The reference in the law referring to the Canary Islands flag is the following:
“The flag is formed by three identical stripes, with vertical orientation, with the colors: white, blue and yellow.”
This is the civil flag of the Canary Islands.
The state flag also includes the Coats of Arms of the Canary Islands.
There is an actualized version from 2005 of the Manual of Graphical Corporate Identity where a colour construction sheet is given for the flag. Also, the manual states that the length of the coat of arms is 75% of the length of a vertical stripe.
The specification for each color in the flag and coats of arms is given according to Pantone:
The previous version of the flag, before the 2005 change, included a darker shade of blue, which can still be seen in many places in the Canaries.
The coats of arms have the word “Oceano” written on top, above the representation of the Spanish Royal crown. Is represented on an azure field, with the seven islands in silver, with two dogs, one on each side, as supporters.
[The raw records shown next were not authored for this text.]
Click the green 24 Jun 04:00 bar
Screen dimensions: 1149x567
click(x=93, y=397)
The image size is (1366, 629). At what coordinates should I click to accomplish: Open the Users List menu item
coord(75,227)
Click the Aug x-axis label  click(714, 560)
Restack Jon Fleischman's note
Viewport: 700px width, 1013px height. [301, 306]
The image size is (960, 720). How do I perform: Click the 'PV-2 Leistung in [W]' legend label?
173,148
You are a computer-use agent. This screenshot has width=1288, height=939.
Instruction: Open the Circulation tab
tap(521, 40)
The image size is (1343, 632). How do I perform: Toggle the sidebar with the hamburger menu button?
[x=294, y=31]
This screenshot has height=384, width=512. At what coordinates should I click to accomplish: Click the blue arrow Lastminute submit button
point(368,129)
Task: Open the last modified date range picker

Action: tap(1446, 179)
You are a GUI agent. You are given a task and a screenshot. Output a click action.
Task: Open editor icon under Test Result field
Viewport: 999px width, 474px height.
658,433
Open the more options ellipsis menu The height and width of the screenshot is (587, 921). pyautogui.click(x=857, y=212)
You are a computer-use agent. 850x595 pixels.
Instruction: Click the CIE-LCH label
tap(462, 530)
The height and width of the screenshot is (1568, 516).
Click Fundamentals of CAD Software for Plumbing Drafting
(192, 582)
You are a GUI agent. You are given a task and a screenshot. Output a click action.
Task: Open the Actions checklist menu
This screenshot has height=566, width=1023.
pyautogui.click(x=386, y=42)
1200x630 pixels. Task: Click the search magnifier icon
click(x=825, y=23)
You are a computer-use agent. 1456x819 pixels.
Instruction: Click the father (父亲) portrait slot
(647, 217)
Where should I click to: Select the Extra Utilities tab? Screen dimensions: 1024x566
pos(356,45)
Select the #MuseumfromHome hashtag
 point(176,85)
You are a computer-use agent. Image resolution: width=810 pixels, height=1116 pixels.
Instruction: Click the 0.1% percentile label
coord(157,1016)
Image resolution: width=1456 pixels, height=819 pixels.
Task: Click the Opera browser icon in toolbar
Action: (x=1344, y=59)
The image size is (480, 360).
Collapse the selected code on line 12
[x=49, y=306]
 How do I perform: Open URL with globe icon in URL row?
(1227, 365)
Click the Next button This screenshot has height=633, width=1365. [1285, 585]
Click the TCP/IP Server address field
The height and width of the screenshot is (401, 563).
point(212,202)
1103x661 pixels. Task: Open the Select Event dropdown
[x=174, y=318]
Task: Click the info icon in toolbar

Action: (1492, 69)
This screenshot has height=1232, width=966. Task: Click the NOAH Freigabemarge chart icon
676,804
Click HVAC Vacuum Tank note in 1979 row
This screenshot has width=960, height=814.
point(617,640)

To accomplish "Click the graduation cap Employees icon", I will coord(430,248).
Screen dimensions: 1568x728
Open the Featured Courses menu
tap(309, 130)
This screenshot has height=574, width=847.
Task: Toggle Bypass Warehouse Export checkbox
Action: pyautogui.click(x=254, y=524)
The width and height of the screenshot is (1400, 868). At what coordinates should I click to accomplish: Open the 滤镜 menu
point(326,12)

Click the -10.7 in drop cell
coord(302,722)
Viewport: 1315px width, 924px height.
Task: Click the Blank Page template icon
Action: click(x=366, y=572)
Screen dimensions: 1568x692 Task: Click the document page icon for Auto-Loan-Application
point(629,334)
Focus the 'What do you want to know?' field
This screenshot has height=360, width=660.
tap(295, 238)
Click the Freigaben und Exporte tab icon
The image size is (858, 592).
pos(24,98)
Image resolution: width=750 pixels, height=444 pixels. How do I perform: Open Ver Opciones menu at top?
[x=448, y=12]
The presence of the two dogs in the coats of arms may derive from the translation of Insula Canaria, which in Latin means Island of the Dogs. There has been some controversy in the past years regarding the collars on the dog’s necks, as this is a symbol of submission that should be removed. However, one of the political parties has not supported the idea to remove this symbol from the coats of arms, or the dogs in general, so the proposal to remove them has not passed.
Although it is not officially stated as an explanation, the three colors are said to derive from the maritime flags of Tenerife and Gran Canaria.
The maritime flag of Tenerife is white and blue.
The maritime flag of Gran Canaria is blue and yellow.
The two islands still continue to use each their corresponding maritime flag to this day.
The placement of the colors is said to be derived from the actual physical location of the islands: white in the left, corresponding to Tenerife’s location in the west, the yellow on the right side, corresponding to Gran Canaria’s position in the east and blue in the middle, as the common color for both of them.
The first flag was created in 1961 by the movement called Canarias Libre (The Free Canaries or the The Free Canary Islands), who came up with a flat uniting the colors of Tenerife and Gran Canaria. Back then the middle blue stripe was considerably larger compared to the white and yellow one.
The design is attributed to Maria del Carmen Sarmiento, Jesus Cantero and Arturo Cantero. It was first used in Gran Canaria during the festivity of Virgen del Pino and it was rapidly accepted by the local people.
The flag design used today is an adaptation of the first flag, modified to make the three stripes identical in size.
Besides the flag of the Canary Islands, as an autonomous province of Spain, each island in the archipelago has its own flag, each one with a long and complex history behind it.
Although the Canary Islands are not an independent state, but an independent community of Spain, their flag can be found in the emoticon list of the popular app Whatsapp, among other national flags. This detail has sparked quite an enthusiasm among Canarians, who were glad to see their flag on the list.